Telehealth has played a crucial role in hospices’ ability to offer a safer, more convenient way for volunteers to engage and interact with patients remotely. Some hospices have seen a slow return of volunteer workforce as many continue to fear risk of exposure to COVID-19 with the virus’ continued spread.

Aside from taking away care delivery options for patients and families, eliminating the waivers would also place added pressure on “very thinly stretched” hospice clinical staff who will have to allocate more time and resources to in-person care, according to Ponder-Stansel.

Many if not most hospices had to invest in technology solutions in light of telehealth waivers. Telehealth has become an important component in serious illness and end-of-life care as more providers leverage technology to build staffing efficiencies, reduce travel times and increase touch points with patients and families.

Even before the pandemic, companies like ResolutionCare were recognizing telehealth’s value.

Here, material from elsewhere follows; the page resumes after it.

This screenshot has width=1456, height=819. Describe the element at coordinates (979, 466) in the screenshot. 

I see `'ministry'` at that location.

Fratkin founded the home-based palliative care provider in 2015. The advanced planning technology company Vynca acquired Resolution Care last year.

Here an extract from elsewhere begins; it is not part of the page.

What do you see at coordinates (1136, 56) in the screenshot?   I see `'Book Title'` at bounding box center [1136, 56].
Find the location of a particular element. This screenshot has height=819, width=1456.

As more patients and families embrace telehealth, it’s up to regulators to also recognize its value proposition, according to Fratkin.

“For companies like ours, we’ve seen how effective high quality digital health care can be for patients,” Fratkin told Hospice News. “This innovation is here to stay, and we’re swinging all the way out on the pendulum with it, regardless of what happens. Lessons we’ve learned during the pandemic can result in better outcomes for delivery of care. Going forward, it’s up to payers and rule makers to recognize its value.”

Previous CMS Administrator Seema Verma has stated that “the genie’s out of the bottle” on telehealth.

“It’s fair to say that the advent of telehealth has been just completely accelerated, that it’s taken this crisis to push us to a new frontier,” Verma stated in 2020. “But there’s absolutely no going back.”

However, the “jury is still out” on which regulatory waivers could become permanent, Ponder-Stansel told Hospice News, making some providers weary of investing deeper into technology.

“CMS has stated before that it doesn’t believe that a high-touch service like hospice lends itself to the use of telehealth,” said Ponder-Stansel. “If it is extended, it would probably be narrowly focused or limited, versus something we can integrate into practice as other types of health care providers have done. Hopefully they might consider allowing providers to continue doing things virtually.”